I loved it when Ben and Jerry’s launched a special commemorative ice cream flavour and the creative acts the citizens embark upon. The women are strong and have full agency and people come in all types with different abilities and special talents. Elderly women share sewing instructions for the new flag on their Facebook pages and biathletes get on their skis to help – it’s a lovely read!
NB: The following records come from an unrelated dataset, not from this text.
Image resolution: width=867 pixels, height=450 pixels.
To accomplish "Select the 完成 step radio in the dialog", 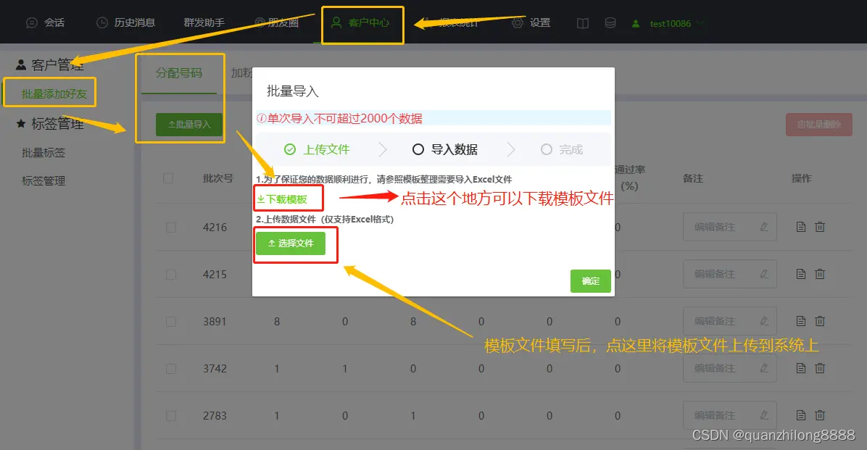I will point(546,149).
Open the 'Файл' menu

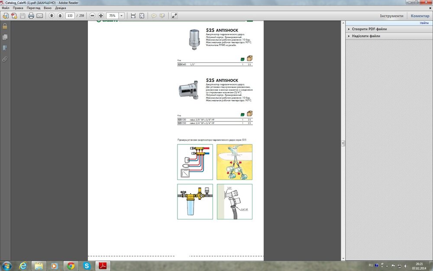[x=5, y=8]
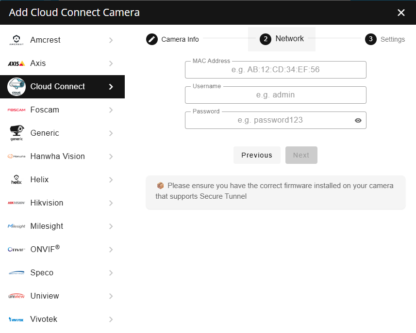
Task: Open the Settings step tab
Action: (385, 39)

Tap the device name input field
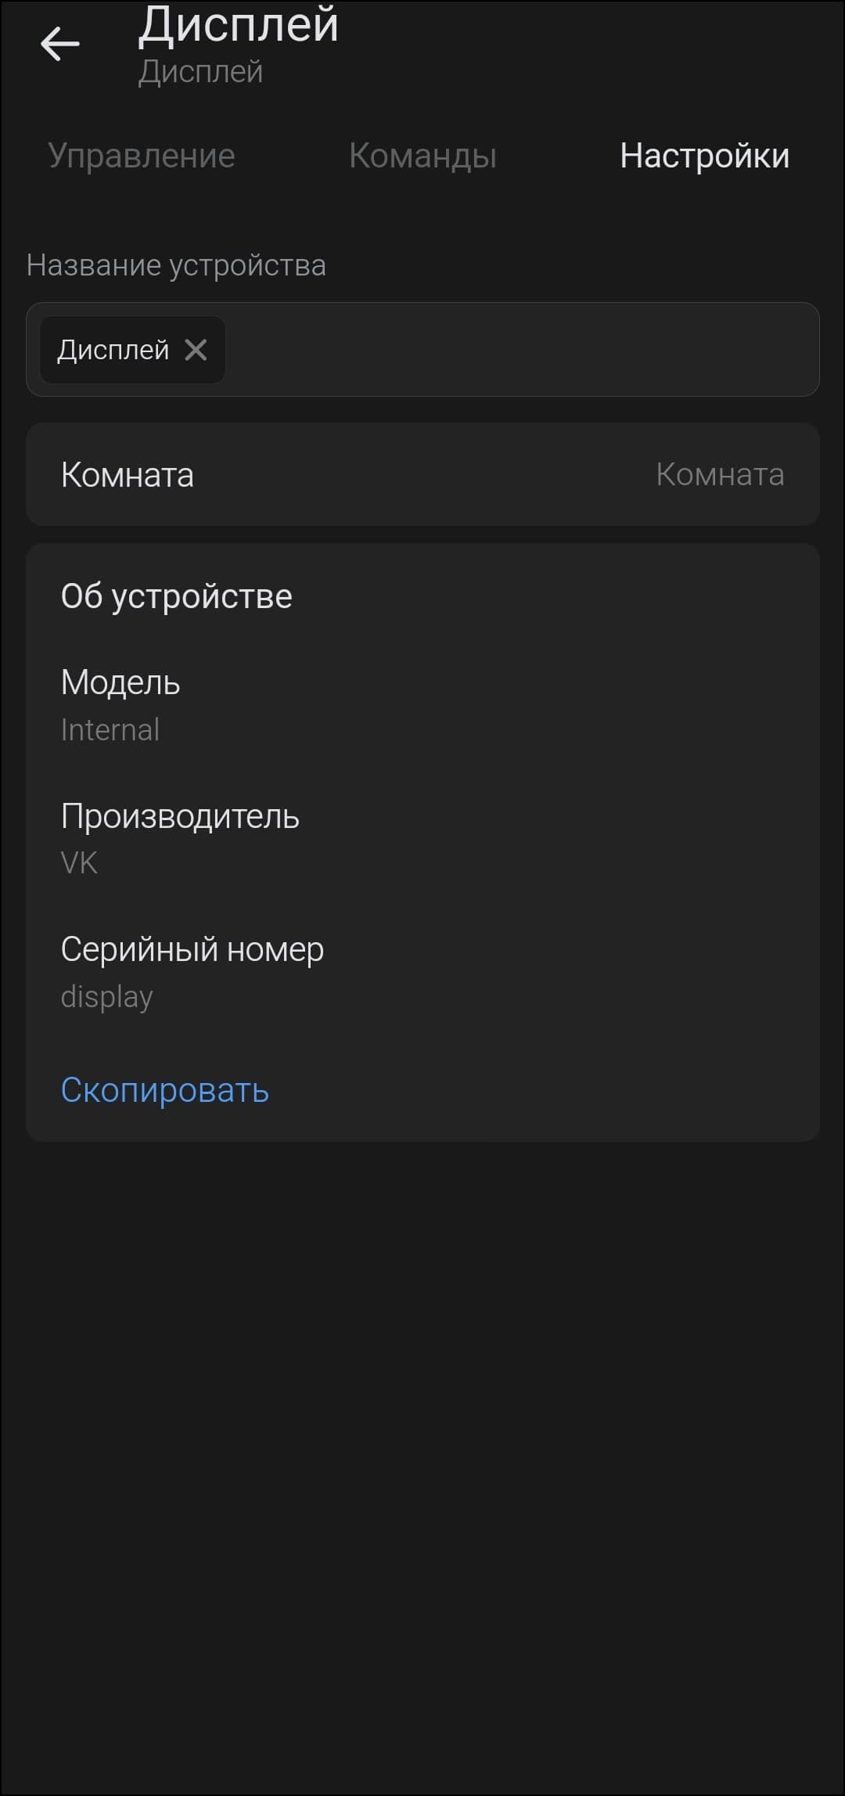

It’s a clever and funny satire which has a positive and strong message of hope and redemption which I’m sure will resonate with many people. There’s also a lot about nature and the environment, with Vern speaking at length about the way nature, once left alone again, will get itself together and start to repair itself, acting in quiet ways, unlike the more showy deer and bears of other states. The moral is stated in a lovely afterword by the author:

When confronted by small men doing big and stupid things, we need to resist with all the creativity and wit we can muster, and if we can do so without losing the civility that makes life enjoyable, then so much the better.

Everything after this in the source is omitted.